First Flu Death of the 2019-2020 Season Reported in New Mexico

A woman in New Mexico has died of the flu, marking the nation’s first death as the flu season begins to ramp up.

The New Mexico Department of Health (NMDOH) said Wednesday that the woman was 90-years-old and from Bernalillo County, which covers Albuquerque. The agency also said that she was one of five reported flu cases in the state so far this year. Three of the other cases were from Sandoval County, and one was from Santa Fe County.

Health officials urged residents to get the flu vaccines now.

From Prevention to Treatment: Everything You Need to Know About the Flu

“Flu can be fatal if left untreated or if a person – at any age – has a weakened immune system,” said NMDOH Cabinet Secretary Kathy Kunkel. “Getting your flu vaccination every year is the single best way to protect you, your family, and our state’s most vulnerable residents, from infants to the elderly.”

The last two flu seasons were difficult in the U.S. The 2017-2018 season was the deadliest in four decades, according to the Centers for Disease Control, with nearly 80,000 deaths.

Last year was milder, with 61,200 deaths, but it was the longest flu season in ten years, lasting from November to April.

The CDC recommends that people get the flu shot by the end of October for it to be most effective, and to reduce the chance of spreading the flu to others, especially children or the elderly who are more vulnerable.

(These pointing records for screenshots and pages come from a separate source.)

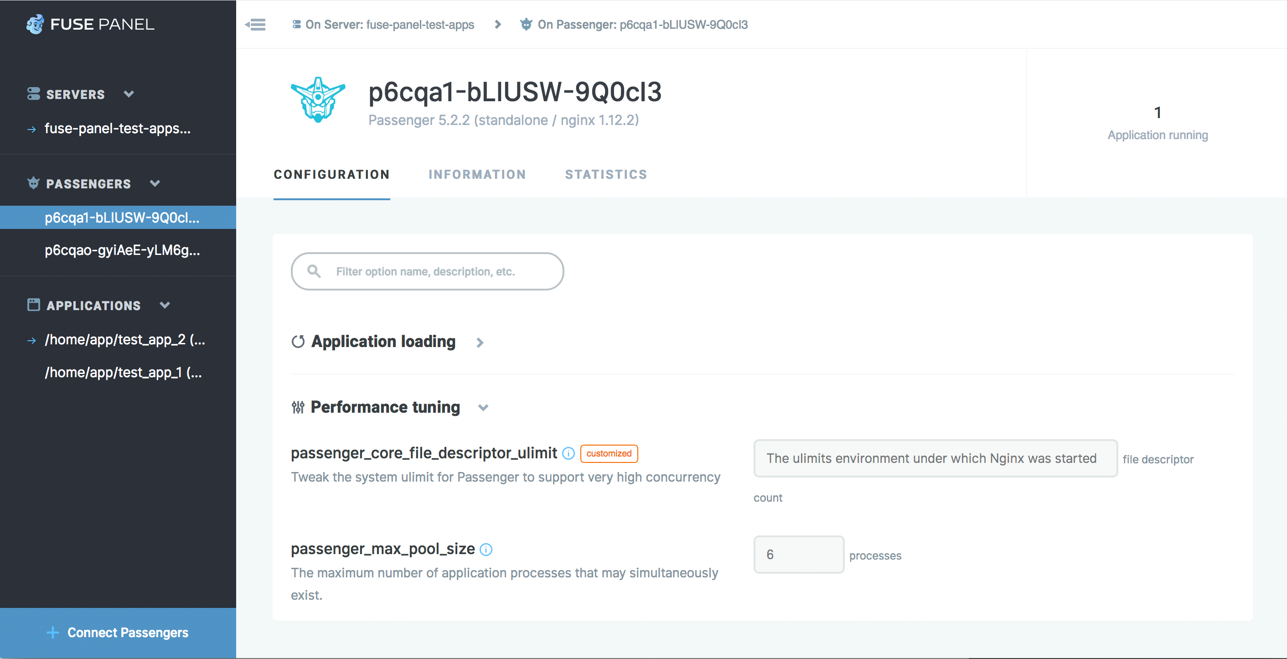Viewport: 1287px width, 659px height.
Task: Select passenger p6cqao-gyiAeE-yLM6g in sidebar
Action: pyautogui.click(x=122, y=250)
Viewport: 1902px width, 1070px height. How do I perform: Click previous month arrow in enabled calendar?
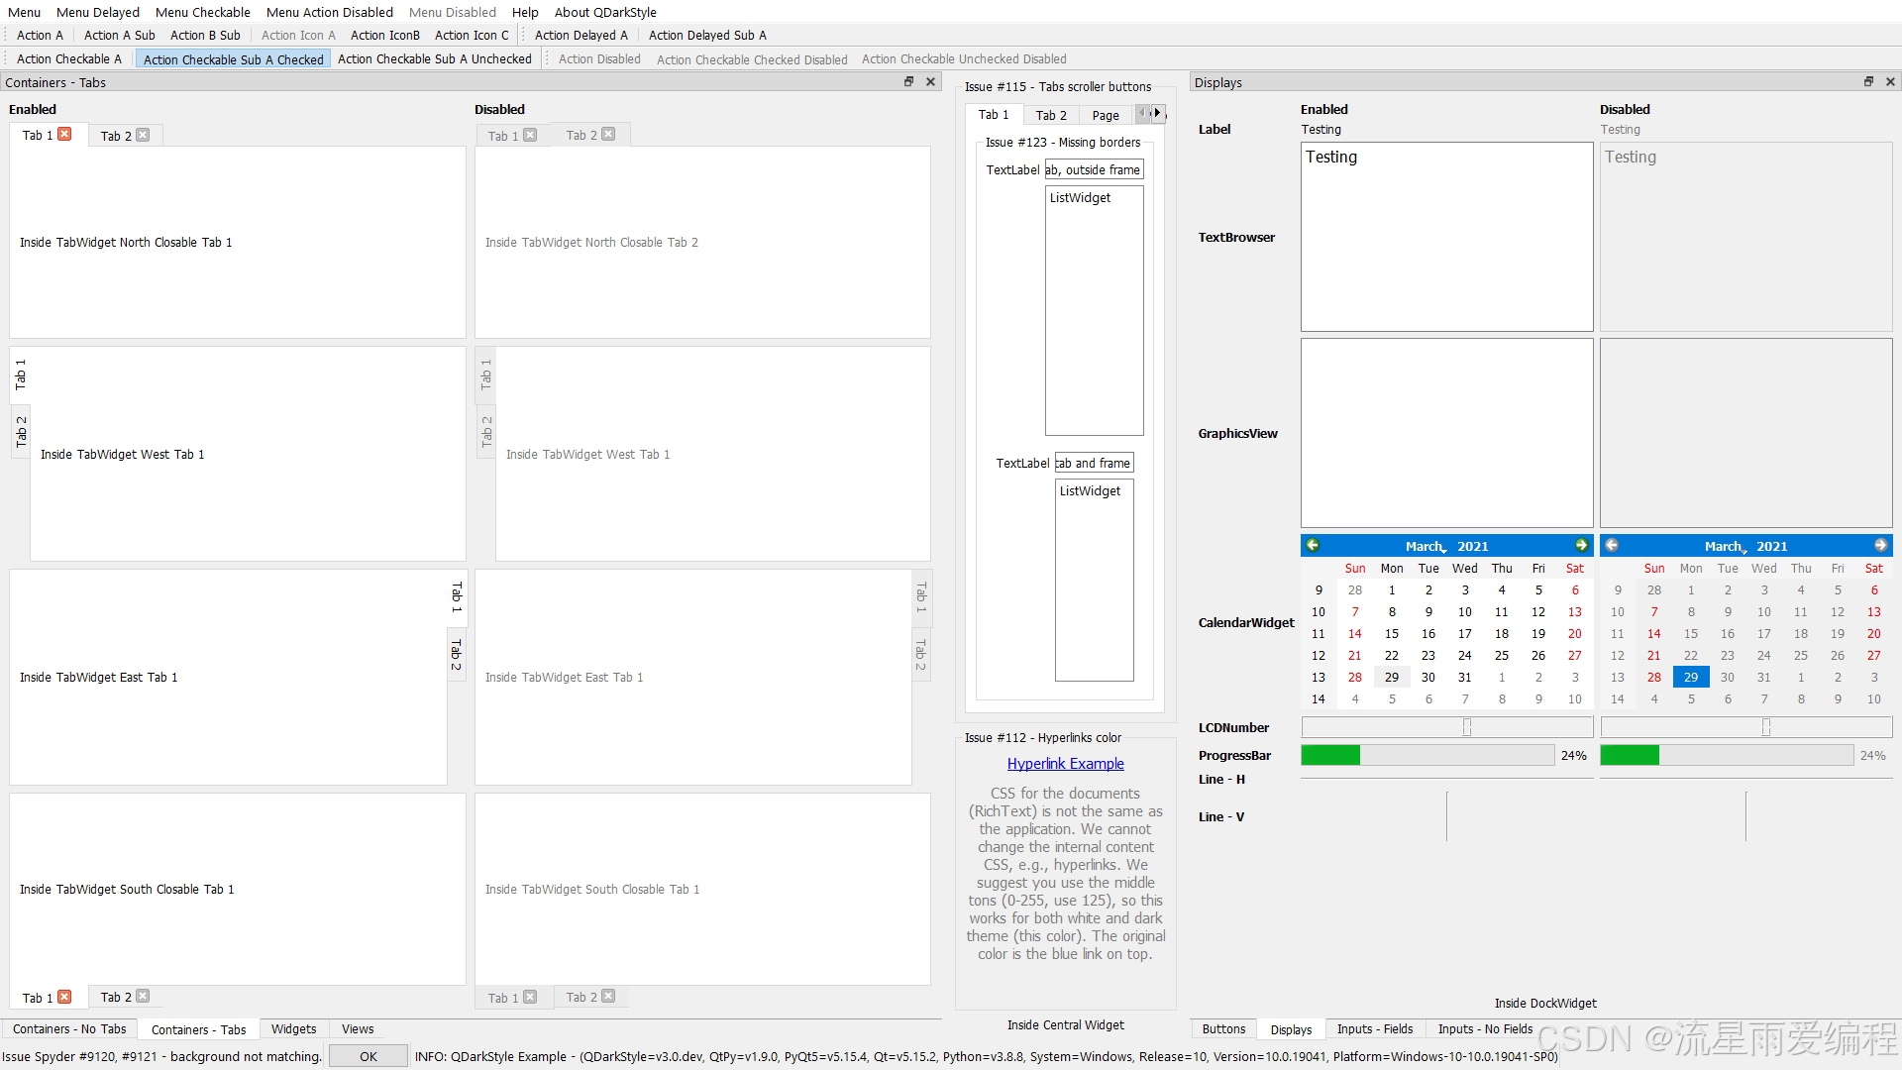coord(1313,546)
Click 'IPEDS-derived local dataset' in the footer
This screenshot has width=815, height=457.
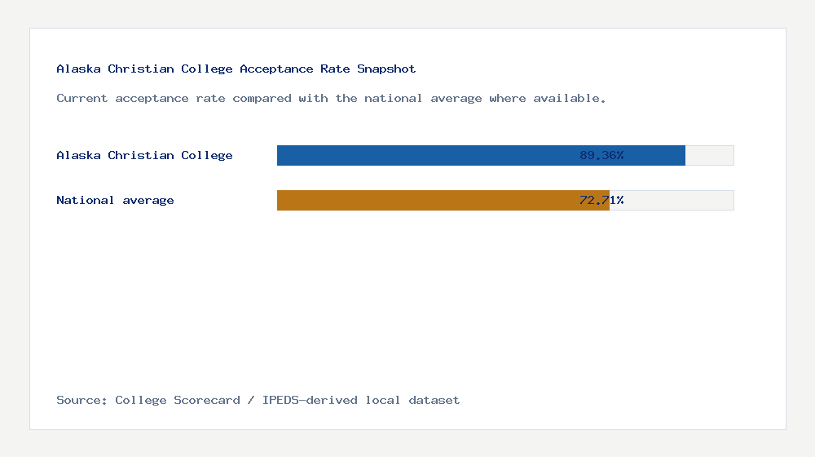click(x=361, y=400)
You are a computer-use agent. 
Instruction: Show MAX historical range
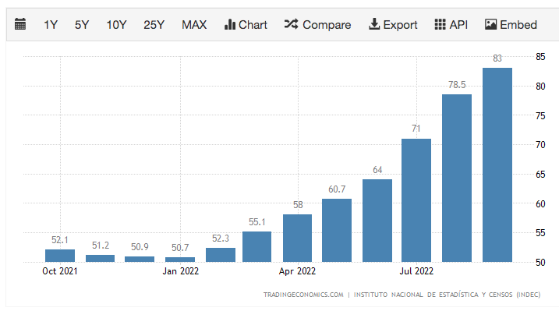pos(194,25)
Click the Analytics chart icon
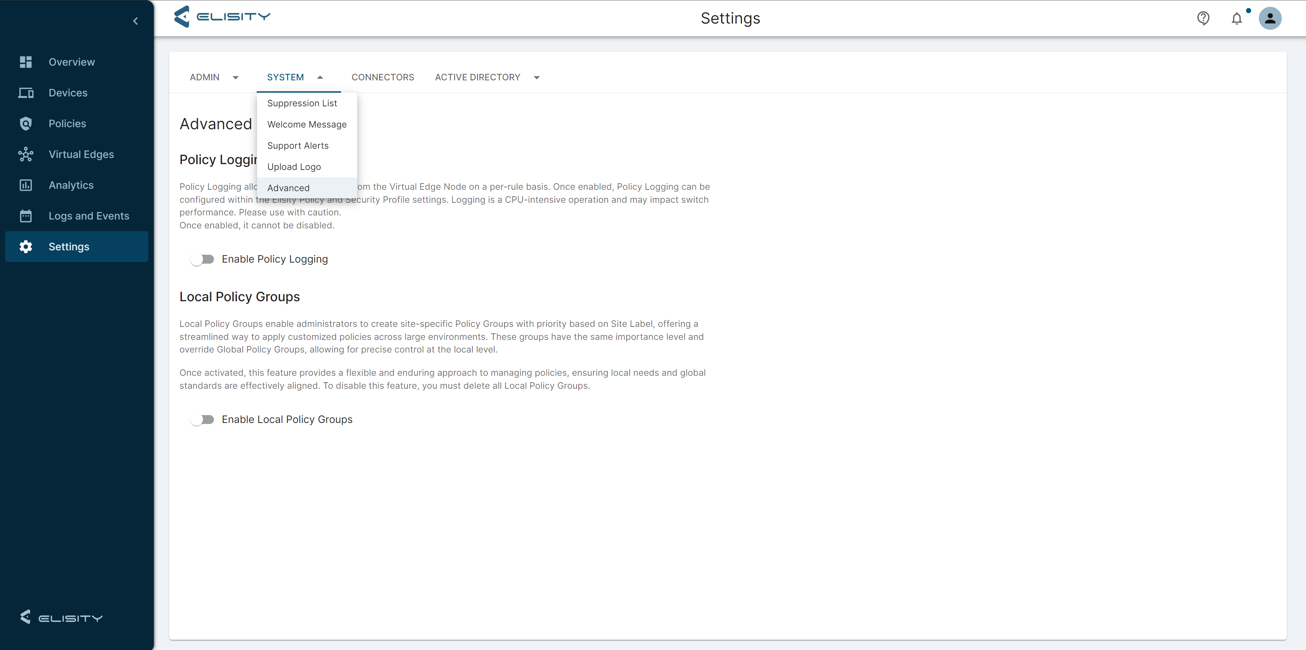 [x=26, y=185]
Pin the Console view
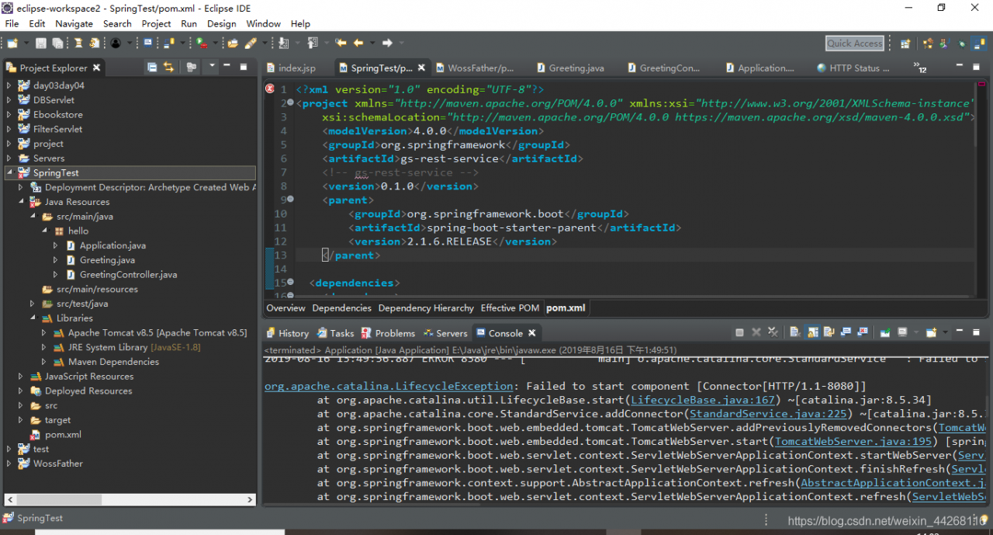 tap(884, 332)

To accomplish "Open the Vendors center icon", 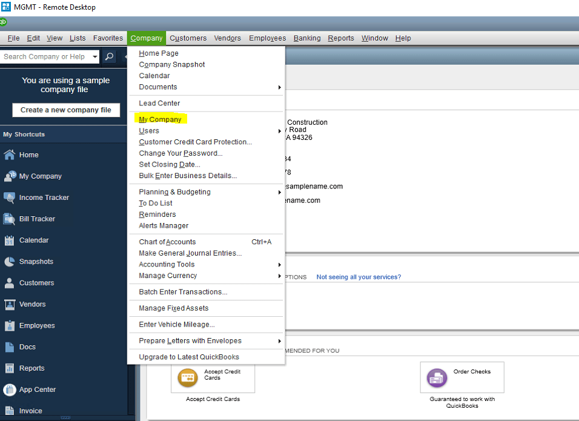I will (x=33, y=304).
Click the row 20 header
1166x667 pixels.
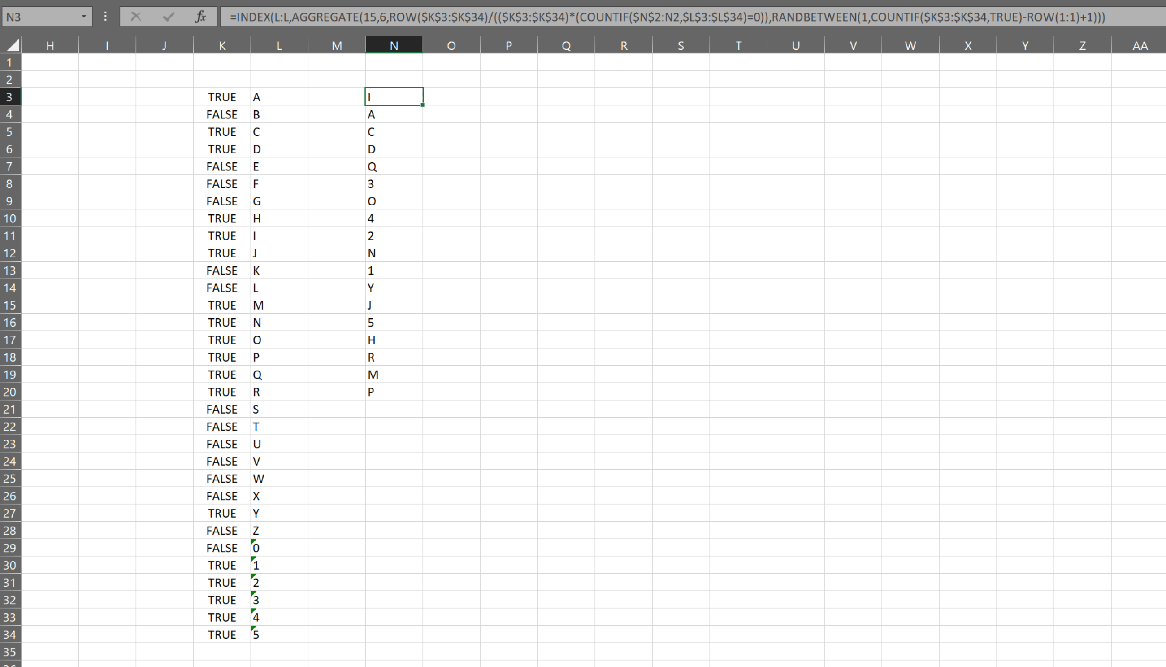click(x=10, y=392)
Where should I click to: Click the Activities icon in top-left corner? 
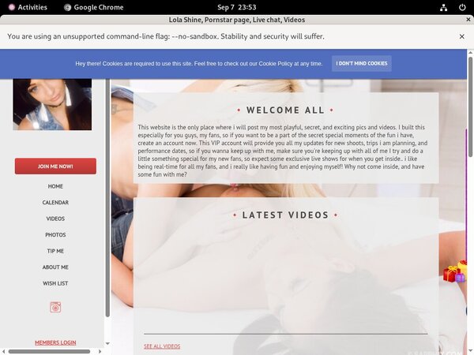pos(11,7)
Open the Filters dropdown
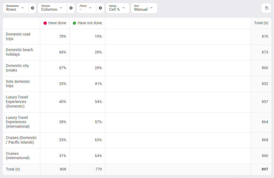Image resolution: width=274 pixels, height=178 pixels. click(x=86, y=8)
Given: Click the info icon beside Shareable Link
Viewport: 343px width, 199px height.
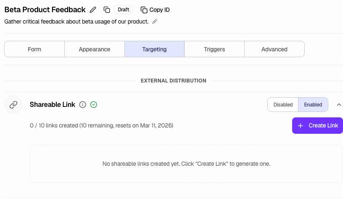Looking at the screenshot, I should coord(83,105).
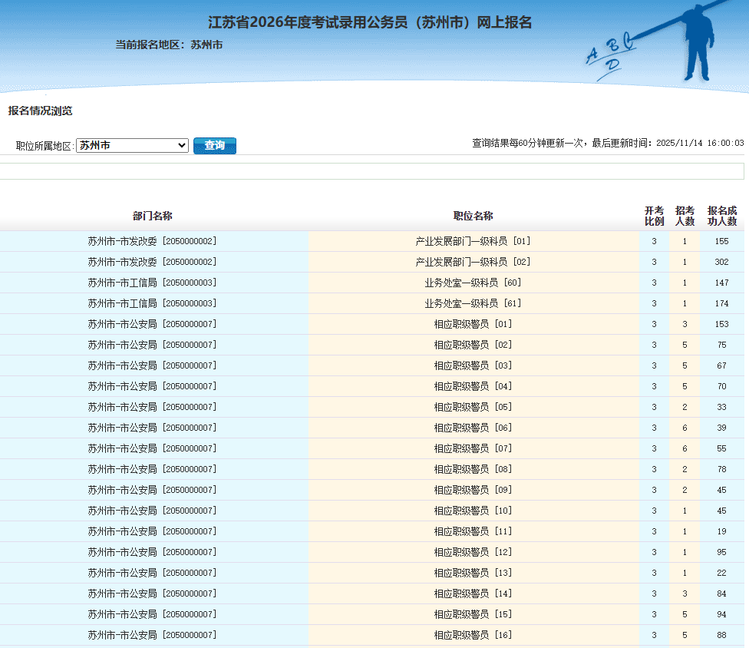Click the 职位名称 column header

pyautogui.click(x=473, y=216)
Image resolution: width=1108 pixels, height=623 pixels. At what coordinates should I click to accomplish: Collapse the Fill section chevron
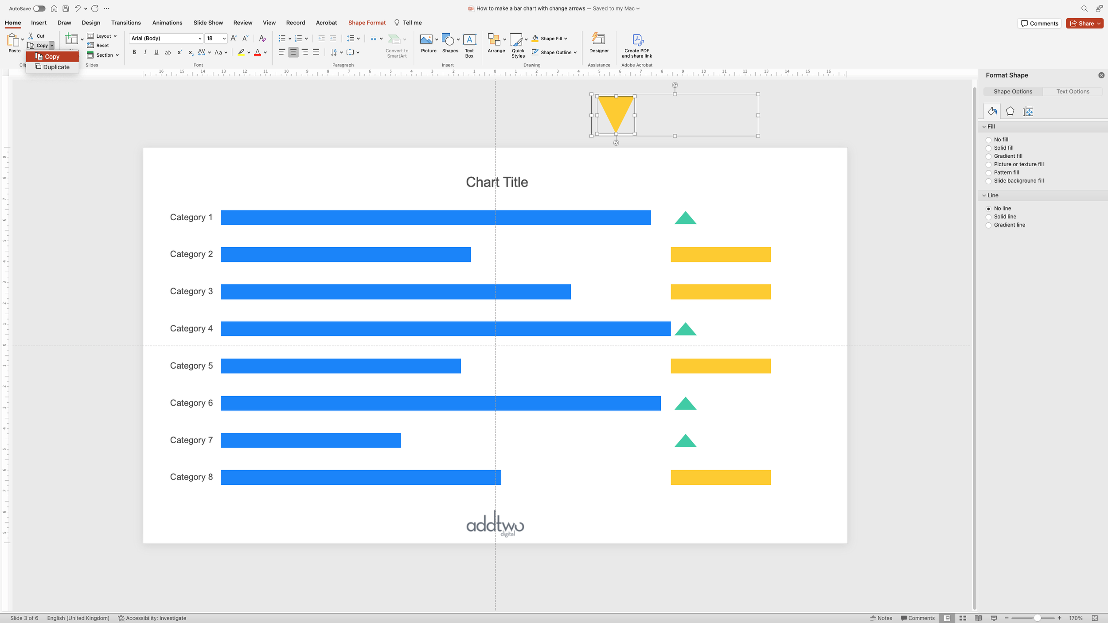point(984,127)
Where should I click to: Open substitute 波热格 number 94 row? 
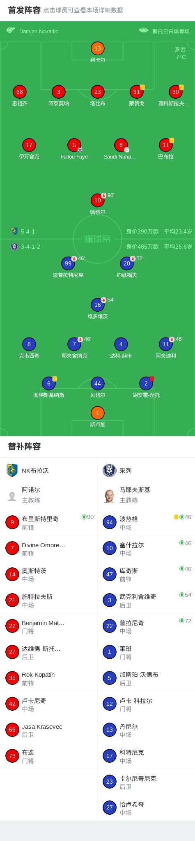(146, 522)
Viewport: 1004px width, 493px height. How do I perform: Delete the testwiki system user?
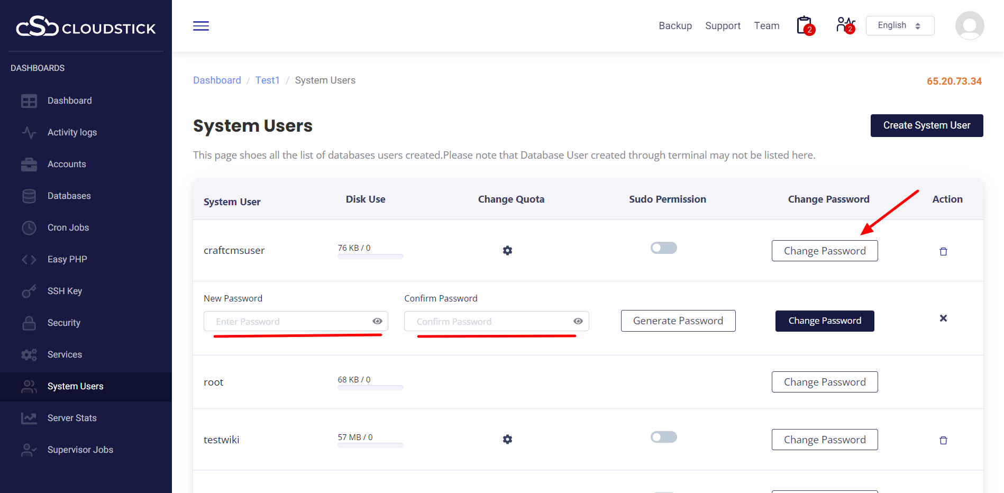coord(943,441)
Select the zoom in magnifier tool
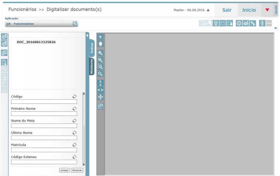This screenshot has height=176, width=280. click(x=100, y=53)
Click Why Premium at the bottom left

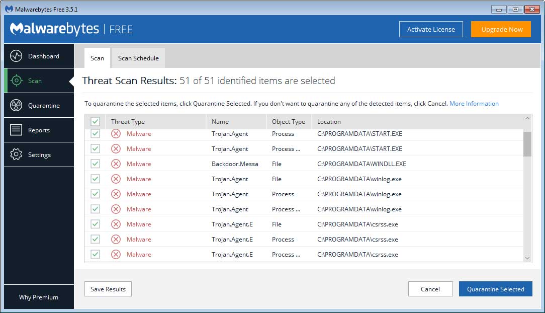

“We know that antibodies peak four to six weeks after getting a vaccine and then slowly go down over the next six months,” Ann Falsey, MD, professor of medicine in the infectious disease unit at the University of Rochester Medical Center, previously told PEOPLE.

But if people do not get their shot by the end of the month, they should go whenever they can. And they shouldn’t worry that the vaccine gives them the flu — that’s a myth.

“Because the virus is inactive, it absolutely cannot transmit the infection,” Dr. Denise Pate, Internal Medicine Doctor at Medical Offices of Manhattan, previously told PEOPLE. “I think it’s important to recognize the side effects of getting the shot versus what the actual flu is.”